Soutien-gorge: pointe de l’iceberg des anecdotes courantes du code vestimentaire en avion

« J’ai été traitée comme une criminelle! » dit-elle. « Mais pourquoi? » demande l’autre. « À cause du soutien-gorge! » répond-elle. « Mais qu’est-ce qu’il avait, ton soutien-gorge? Y’était pas beau? » demande l’autre. « J’en n’avais pas!! » répond-elle.

Kristen Plastique/Unsplash

Et alors? Ça fait quoi de ne pas porter de soutien-gorge quand on prend l’avion?

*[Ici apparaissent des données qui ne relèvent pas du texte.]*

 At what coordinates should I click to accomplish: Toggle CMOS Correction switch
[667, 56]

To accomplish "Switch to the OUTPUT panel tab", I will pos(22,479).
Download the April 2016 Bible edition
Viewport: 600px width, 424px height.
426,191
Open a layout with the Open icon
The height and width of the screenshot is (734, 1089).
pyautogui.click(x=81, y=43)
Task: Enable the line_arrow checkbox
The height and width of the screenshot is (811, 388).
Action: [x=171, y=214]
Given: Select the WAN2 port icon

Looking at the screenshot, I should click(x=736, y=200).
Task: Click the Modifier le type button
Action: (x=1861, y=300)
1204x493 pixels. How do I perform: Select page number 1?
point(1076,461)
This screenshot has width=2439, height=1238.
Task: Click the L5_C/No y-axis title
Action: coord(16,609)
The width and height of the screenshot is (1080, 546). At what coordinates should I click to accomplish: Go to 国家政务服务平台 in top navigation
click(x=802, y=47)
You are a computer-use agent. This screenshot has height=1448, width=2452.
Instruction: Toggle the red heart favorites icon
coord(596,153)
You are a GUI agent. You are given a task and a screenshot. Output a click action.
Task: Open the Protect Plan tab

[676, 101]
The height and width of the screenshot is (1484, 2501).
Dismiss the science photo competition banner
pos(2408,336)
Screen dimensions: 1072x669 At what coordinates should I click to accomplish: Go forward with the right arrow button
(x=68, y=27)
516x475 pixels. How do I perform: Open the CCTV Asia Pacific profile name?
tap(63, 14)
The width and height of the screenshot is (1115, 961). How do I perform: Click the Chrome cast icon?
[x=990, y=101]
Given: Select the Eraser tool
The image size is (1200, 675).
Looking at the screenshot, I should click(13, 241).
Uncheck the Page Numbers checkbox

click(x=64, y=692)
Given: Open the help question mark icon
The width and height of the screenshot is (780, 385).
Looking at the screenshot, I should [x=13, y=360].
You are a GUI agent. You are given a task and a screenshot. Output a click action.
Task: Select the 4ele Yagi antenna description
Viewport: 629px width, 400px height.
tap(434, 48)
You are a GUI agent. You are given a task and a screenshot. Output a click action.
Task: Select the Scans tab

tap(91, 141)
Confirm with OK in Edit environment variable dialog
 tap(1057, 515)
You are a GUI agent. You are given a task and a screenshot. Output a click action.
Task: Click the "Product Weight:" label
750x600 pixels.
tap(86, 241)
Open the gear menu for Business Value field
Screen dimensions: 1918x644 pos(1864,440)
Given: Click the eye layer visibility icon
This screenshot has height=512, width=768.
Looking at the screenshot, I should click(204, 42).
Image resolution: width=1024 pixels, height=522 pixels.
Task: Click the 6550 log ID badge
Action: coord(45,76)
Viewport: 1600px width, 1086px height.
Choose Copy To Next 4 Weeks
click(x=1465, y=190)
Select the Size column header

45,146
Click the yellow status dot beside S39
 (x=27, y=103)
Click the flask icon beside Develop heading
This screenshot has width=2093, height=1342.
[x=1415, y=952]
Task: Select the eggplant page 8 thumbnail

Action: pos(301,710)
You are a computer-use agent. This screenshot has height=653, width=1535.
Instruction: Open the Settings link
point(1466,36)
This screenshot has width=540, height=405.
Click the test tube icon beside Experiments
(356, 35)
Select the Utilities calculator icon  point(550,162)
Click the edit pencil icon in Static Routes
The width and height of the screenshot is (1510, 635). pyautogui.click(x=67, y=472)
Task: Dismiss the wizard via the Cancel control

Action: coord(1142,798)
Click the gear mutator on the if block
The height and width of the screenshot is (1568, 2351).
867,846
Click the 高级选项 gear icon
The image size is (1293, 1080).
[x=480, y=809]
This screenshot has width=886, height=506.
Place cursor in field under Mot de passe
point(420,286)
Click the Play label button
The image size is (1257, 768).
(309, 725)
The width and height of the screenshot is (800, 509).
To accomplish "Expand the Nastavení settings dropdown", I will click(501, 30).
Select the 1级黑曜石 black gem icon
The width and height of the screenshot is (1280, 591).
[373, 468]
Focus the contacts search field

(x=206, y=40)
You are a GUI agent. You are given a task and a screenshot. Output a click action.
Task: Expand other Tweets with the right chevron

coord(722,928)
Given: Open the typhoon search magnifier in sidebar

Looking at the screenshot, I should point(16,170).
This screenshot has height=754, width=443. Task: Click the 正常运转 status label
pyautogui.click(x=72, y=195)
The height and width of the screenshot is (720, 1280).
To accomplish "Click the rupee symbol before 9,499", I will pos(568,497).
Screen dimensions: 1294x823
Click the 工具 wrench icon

Et bien selon le bout de tissu qui recouvre les seins dépourvus de soutien-gorge, selon sa forme (du bout de tissu, pas des seins!) et selon sa transparence, et selon le feeling du moment de l’agent de bord, ça peut faire la différence entre embarquer dans l’avion, ou non.

Cette histoire vraie a fait récemment les manchettes dans NBC Los Angeles dans un article intitulé Une femme affirme avoir été « ciblée » par Delta Air Lines parce qu’elle ne portait pas de soutien-gorge.

Un item vestimentaire manquant qui cause problème, ce n’est que la pointe d’un iceberg gros comme ça, dans l’océan des déboires vestimentaires des passagers dans les avions du monde entier.

Et ce n’est pas l’apanage que du soutien-gorge.

On peut se faire interdire l’accès à bord si on marche pieds nus. On peut se faire accoster si on porte un speedo. On peut aussi se faire expulser de l’avion parce que le slogan de notre T-shirt est trop violent.

Ce n’est pas l’apanage non plus que des vêtements.

On peut se faire interdire l’accès à bord parce que notre odeur corporelle est offensante.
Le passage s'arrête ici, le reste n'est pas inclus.